La segunda de las tres noches de la cantante portuguesa en el Albéniz empezó con ese tanteo tímido entre quienes todavía no se conocen bien, artista y público, aunque ya sienten que se gustan. Terminó con mucha emoción. La que erizaba vellos cuando Mariza cantó "gente de mi tierra, sólo ahora me di cuenta de que esta tristeza que traigo fue de vosotros que la recibí...". Se cuenta que un día, mientras cantaba, observó en las primeras filas a un señor llorando, y que casi se le quebró la voz.
Mariza
Mariza (voz), Antonio Neto (guitarra clásica), Luis Guerreiro (guitarra portuguesa) y Fernando Sousa (bajo acústico). Teatro Albéniz. Madrid, 3 de junio.
Hay cosas que no se aprenden. Amália Rodrigues no aprendió a estar sobre un escenario y Mariza tampoco. Porque no basta cantar bien, hay que poseer el don de transmitir desde el palco. Y para eso Mariza es una fiera. Mimosa y tierna, pero una fiera.
No hubo intermedio, pero sí una guitarrada que Mariza aprovechó para cambiar de vestido. Unos minutos de disfrute con la empatía de las dos guitarras esenciales del fado: la portuguesa, de seis cuerdas dobles de acero, y la clásica -en el país vecino llaman viola- con seis de nailon.

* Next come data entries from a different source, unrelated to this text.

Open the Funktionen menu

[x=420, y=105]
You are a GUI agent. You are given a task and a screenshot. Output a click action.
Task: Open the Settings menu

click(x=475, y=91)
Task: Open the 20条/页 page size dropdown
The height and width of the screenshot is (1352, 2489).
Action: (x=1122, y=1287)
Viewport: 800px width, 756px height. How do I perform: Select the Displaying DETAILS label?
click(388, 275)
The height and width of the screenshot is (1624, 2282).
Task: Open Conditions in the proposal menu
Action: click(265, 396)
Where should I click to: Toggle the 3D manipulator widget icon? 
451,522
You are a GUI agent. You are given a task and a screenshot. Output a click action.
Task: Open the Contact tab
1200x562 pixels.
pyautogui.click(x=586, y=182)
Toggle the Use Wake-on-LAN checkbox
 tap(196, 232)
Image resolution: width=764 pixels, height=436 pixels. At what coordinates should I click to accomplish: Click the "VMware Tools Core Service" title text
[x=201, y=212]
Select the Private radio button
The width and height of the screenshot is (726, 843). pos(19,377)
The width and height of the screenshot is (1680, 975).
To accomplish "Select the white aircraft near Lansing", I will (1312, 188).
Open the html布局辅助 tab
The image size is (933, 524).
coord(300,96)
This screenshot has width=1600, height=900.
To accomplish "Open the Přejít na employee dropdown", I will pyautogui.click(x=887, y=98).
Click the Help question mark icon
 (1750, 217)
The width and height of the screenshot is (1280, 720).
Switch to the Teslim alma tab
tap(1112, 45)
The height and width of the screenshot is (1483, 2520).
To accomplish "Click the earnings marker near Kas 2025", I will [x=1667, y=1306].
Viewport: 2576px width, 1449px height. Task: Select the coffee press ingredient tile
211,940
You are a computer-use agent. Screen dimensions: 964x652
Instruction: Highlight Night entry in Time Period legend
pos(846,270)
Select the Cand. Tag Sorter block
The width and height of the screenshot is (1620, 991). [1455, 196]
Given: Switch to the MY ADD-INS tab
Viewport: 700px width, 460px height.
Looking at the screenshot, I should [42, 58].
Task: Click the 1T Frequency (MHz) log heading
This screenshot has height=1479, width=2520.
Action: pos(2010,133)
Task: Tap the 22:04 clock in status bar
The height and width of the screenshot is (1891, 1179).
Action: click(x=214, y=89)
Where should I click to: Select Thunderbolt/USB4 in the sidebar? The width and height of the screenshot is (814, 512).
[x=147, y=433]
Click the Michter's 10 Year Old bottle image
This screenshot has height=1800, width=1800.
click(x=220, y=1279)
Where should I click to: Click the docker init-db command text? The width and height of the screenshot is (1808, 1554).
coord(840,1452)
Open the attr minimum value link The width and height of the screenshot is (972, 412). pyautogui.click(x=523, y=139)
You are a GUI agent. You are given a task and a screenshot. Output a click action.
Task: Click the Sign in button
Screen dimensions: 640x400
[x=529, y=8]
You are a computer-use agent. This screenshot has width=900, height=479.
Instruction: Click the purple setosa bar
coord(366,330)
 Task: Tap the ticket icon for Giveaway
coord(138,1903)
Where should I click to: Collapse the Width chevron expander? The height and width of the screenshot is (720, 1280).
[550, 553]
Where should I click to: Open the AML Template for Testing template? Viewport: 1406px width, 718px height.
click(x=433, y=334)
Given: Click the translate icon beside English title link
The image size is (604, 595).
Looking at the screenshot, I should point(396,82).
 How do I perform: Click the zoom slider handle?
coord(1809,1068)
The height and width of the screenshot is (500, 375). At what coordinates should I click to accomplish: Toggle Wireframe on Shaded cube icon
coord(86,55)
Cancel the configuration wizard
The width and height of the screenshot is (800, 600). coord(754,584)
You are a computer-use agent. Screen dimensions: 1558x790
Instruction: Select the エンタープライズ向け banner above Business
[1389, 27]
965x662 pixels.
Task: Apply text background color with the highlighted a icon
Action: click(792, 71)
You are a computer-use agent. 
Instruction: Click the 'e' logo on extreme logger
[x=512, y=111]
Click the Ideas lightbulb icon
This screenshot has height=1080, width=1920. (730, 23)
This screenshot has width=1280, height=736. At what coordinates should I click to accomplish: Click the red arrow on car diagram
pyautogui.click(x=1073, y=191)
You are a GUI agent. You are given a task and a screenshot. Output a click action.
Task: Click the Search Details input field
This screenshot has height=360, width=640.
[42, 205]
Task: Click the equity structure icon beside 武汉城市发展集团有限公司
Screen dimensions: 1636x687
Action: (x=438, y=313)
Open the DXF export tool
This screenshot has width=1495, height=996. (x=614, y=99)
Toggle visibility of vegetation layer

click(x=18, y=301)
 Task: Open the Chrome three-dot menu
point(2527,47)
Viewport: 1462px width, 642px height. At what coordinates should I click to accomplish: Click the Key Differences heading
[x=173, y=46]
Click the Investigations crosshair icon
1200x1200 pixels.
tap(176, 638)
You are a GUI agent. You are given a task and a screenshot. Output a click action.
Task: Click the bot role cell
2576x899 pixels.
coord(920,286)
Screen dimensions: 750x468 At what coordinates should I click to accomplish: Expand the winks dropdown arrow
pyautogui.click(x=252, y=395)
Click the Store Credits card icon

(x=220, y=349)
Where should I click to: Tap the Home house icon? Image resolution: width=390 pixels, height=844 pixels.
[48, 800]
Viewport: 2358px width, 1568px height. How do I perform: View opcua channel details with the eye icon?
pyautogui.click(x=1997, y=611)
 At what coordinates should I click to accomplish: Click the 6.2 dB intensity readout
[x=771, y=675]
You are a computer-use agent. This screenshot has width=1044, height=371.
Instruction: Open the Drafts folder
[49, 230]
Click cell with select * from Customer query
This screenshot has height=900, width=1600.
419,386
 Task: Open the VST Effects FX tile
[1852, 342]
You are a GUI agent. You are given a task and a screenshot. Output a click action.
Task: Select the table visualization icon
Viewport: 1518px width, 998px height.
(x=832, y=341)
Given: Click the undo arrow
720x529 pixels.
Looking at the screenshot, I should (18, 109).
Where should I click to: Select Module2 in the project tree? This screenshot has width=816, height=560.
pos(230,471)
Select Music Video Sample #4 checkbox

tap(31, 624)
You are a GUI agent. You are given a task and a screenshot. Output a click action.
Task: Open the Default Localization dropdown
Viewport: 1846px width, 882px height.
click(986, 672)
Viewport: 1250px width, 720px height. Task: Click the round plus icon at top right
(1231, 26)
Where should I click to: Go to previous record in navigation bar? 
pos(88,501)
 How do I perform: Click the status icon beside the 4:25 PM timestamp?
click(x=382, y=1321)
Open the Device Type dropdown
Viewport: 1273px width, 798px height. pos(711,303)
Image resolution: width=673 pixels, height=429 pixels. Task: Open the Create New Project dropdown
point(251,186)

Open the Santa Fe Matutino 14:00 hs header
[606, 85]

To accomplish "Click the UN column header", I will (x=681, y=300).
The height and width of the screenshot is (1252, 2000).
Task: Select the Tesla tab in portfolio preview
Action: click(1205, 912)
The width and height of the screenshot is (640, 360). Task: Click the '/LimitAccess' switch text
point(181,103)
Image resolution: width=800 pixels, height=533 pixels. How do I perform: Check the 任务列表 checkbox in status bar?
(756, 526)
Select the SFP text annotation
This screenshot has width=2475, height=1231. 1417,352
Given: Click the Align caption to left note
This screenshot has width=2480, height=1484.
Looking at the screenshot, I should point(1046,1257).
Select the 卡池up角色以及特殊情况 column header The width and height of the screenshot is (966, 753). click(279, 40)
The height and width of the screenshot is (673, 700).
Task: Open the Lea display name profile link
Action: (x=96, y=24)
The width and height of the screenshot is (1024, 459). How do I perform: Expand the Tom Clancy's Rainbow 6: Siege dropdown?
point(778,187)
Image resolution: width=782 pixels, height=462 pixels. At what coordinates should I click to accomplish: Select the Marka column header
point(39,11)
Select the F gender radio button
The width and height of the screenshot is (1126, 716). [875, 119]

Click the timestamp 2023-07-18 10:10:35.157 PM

La guitarra bajo sonó demasiado pulcra pese a un ligero balanceo africano.
Mariza nos trasladó a la Mouraria, el barrio mestizo de la vieja Lisboa donde ella creció y en el que vivió, a mediados del siglo XIX, Severa, hija de gitana y amante de conde. No existen registros de cómo cantaba aquella cortesana, pero le ha inspirado Há festa na Mouraria: la falda que se levanta y los requiebros de un fado que llegó al puerto lisboeta en forma de baile poco recatado. Le echó ovarios y bajó con sus músicos al pasillo central del teatro. Había que imaginarse en una casa de fados de Lisboa, con los instrumentos sin amplificar y el micro inutilizado. Sentimiento y arrojo.